→ **Task**
In the data below, find every line that has the string "agent", and copy it.

→ **Exercise inputs**
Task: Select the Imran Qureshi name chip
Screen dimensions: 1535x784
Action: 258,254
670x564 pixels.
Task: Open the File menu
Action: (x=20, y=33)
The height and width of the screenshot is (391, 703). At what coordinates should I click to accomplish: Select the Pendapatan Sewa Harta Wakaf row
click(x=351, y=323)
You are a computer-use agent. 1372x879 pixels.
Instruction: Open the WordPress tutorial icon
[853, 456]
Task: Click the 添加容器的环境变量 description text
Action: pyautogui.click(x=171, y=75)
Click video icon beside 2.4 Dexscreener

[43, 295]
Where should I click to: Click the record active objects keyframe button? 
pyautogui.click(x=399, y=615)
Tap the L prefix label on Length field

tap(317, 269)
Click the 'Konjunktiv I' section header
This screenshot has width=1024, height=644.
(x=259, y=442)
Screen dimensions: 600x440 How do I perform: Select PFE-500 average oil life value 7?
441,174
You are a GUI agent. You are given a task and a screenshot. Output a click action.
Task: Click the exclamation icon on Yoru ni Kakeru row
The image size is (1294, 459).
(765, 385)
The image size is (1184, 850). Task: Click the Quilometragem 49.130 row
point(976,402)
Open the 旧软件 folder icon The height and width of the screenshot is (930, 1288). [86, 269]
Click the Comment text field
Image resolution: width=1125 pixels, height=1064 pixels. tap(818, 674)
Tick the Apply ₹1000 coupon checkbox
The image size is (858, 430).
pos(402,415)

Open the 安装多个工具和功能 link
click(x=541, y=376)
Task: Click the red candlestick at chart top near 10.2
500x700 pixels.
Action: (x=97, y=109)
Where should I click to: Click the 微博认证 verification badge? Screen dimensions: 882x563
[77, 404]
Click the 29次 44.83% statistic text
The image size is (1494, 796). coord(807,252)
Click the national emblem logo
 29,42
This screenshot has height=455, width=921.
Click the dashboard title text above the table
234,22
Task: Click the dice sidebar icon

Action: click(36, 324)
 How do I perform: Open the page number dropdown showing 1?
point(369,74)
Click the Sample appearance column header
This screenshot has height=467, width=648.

→ **Exercise response**
You are a computer-use agent. 1372x879 pixels.
You are a GUI agent. You are given a task and a screenshot. Output a click action.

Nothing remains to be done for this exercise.